Devo admitir que a ideia por trás do conceito do AEJ/aerobiose é de fato tentadora. Ela se baseia na dinâmica da utilização de substratos (carboidrato, gordura e proteína) para fornecimento de energia durante o exercício físico (Gentil, 2010), o fato é delicado, pois diversos sistemas do nosso corpo funcionam unicamente com a presença de glicose, O cérebro, por exemplo, só funciona na sua presença, além disso, quando passamos muito tempo sem nos alimentar, a glicose sanguínea (glicemia) pode cair bastante, instaurando um quadro conhecido por hipoglicemia (McArdlle, 2008), caracterizado por dores de cabeça, tontura, enjoo, náuseas, escurecimento da vista, desmaio e, em casos extremos, coma seguido de morte.
Como os estoques de glicogênio estão comprometidos pelo jejum, nosso organismo vai tentar de todas as maneiras produzir glicose e evitar as complicações causadas pela sua baixa disponibilidade. Para nossa sorte, a glicose pode ser sintetizada a partir das gorduras (triacilglicerol) e das proteínas (aminoácidos), processo chamado gliconeogênese, o que torna a aerobiose uma assunto interessante para alguns praticantes de atividades físicas visando a diminuição da porcentagem de gordura corporal, porém, em contrapartida, diversos estudos demonstraram a ineficácia desse tipo de atividade quando comparada com o aeróbico após o período alimentado. A diferença do gasto calórico entre as duas atividades é ínfima e os praticantes que realizaram aerobiose não conseguiram concluir boa parte dos exercícios propostos com excelência e chegar a sua finalização.

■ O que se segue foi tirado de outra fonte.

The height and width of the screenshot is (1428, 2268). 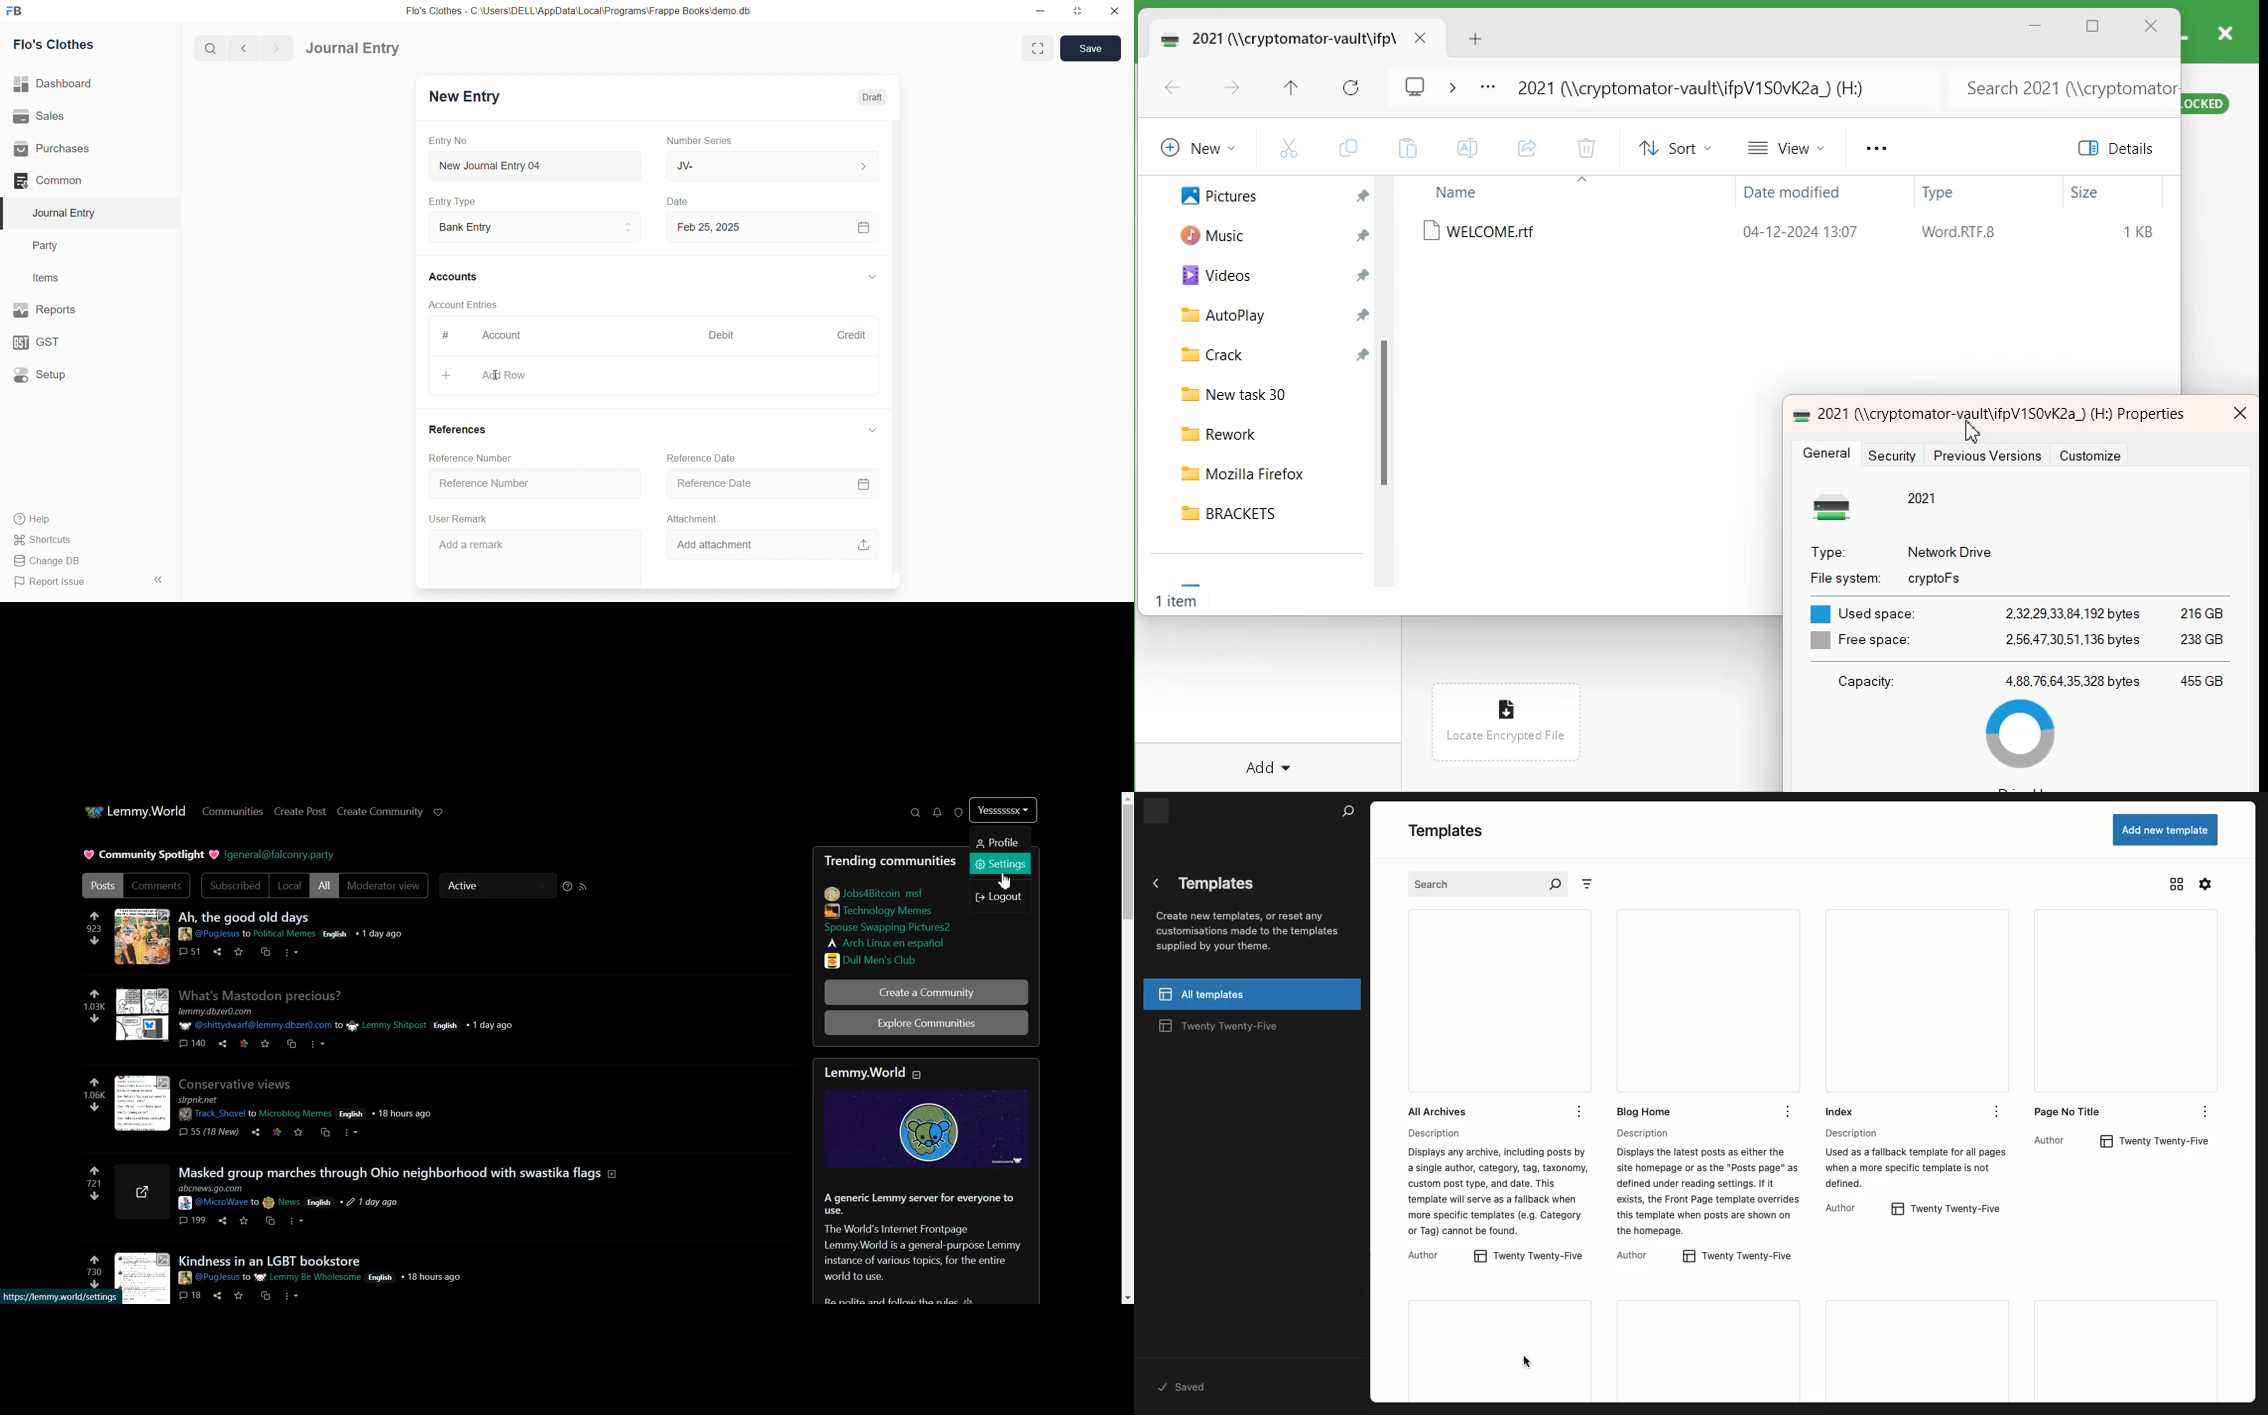 I want to click on save, so click(x=244, y=1221).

Claramente a prática de exercícios físicos em jejum afeta diversos parâmetros metabólicos, que não apenas influenciam e são influenciados diretamente pelo exercício, mas geraram desequilíbrios no organismo. Tais desequilíbrios podem refletir em desequilíbrios na saúde dos praticantes, sem realmente potencializar o emagrecimento.

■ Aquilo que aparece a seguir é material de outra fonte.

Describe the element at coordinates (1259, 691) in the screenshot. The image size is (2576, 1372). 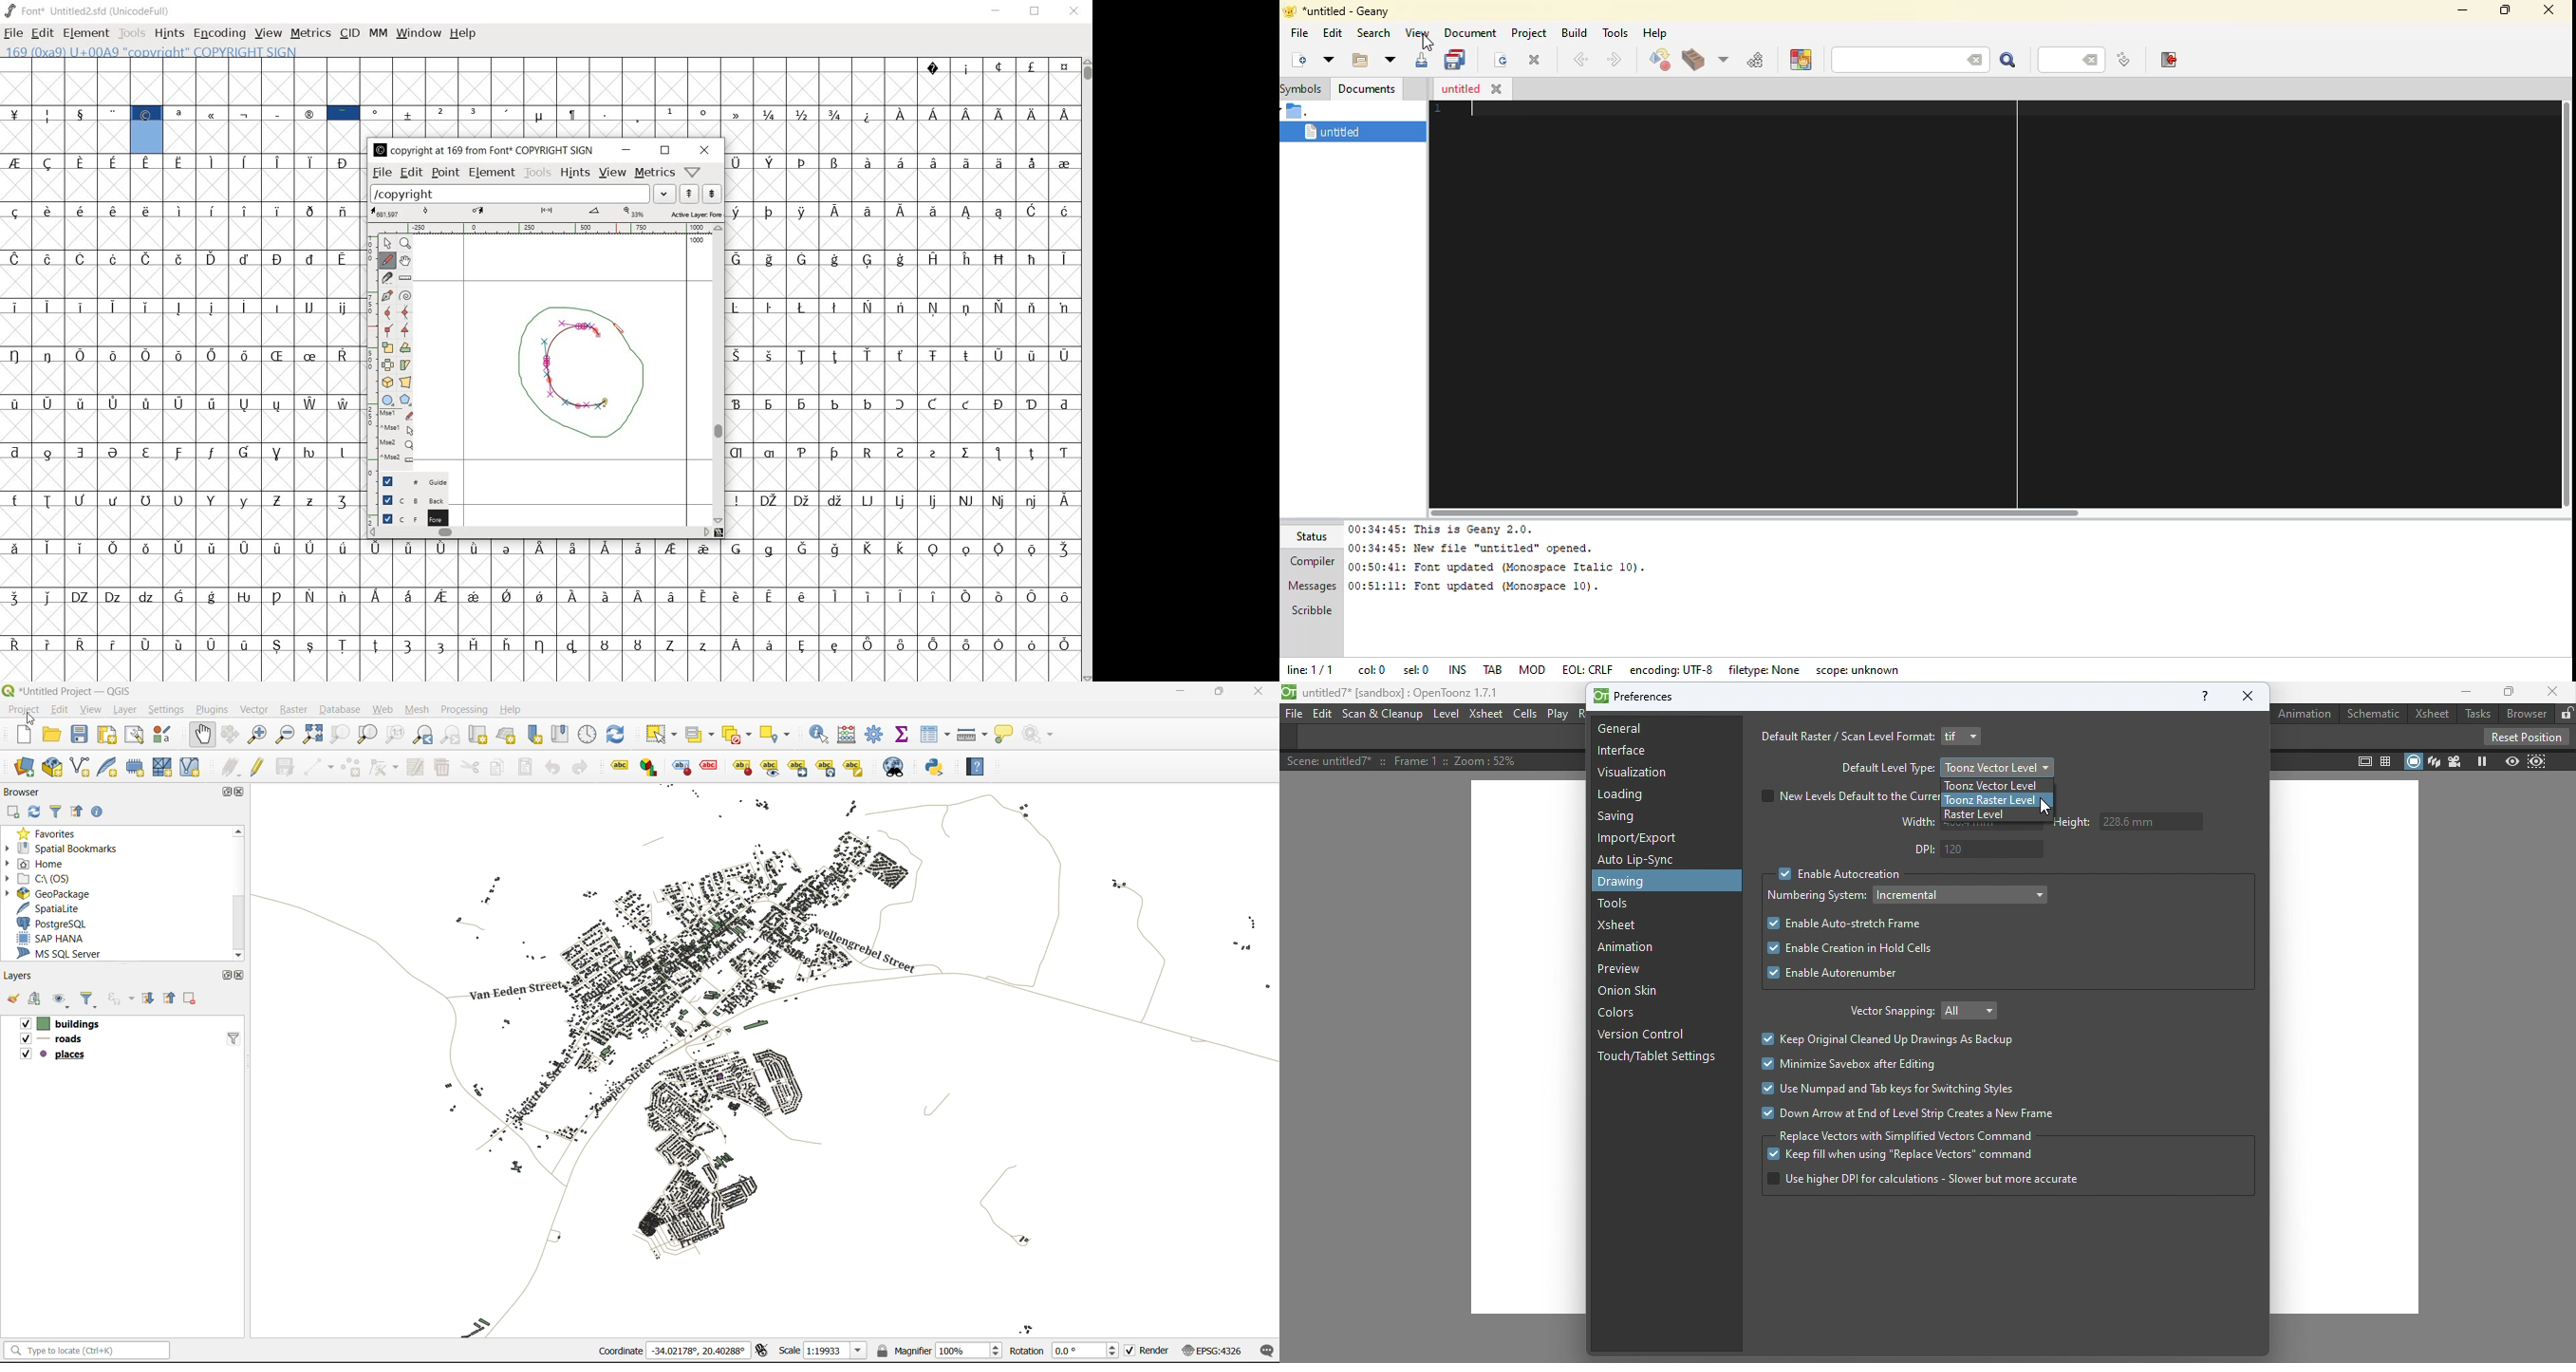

Porém existem pesquisas que defendem o aeróbico em jejum como potencialmente responsável pela perca de peso se comparada a atividade realizado no período alimentado.
Acredita-se que há dois horários muito eficientes de se realizar aerobiose para queima de gordura, o primeiro seria logo pela manhã, ao acordar, com estômago vazio. Neste caso é preciso garantir uma ingestão hídrica com cerca de 300 a 500 ml de água para prevenir a desidratação, pois água drena fluidos para dentro da célula e evita a quebra proteica.
Alguns estudos promovidos pelo pesquisador sueco Torbjorn Akerfeldt apontam ser possível solicitar três vezes mais gordura se exercitando pela manhã, em jejum, comparado à mesma atividade promovida no período da tarde após refeições, Tobjorn ainda recomenda pelo menos seis horas de jejum antes da atividade, nessa situação, acredita Akerfeldt, que o organismo não tenha muito glicogênio estocado para ser solicitado como fonte de energia, ou seja, teria que ir direto aos depósitos de gordura para fornecimento de energia para que se possa completar a atividade. Mais interessante ainda foi sua observação de que a proteína degradada diminuiu ao invés de aumentar durante a aerobiose em jejum (GUIMARÃES NETO e PERES, 2007).
O mais importante é entender que seres humanos são seres bem específicos, logo, cada caso é um caso. É importante avaliar o paciente individualmente e planeja a estratégia que melhor se adequar ao mesmo. Contar com a ajuda de profissionais capacitados para isso é um ótimo começo, um bom profissional de educação Física e uma Boa Nutricionista irão auxilia-lo á alcançar com saúde seus objetivos.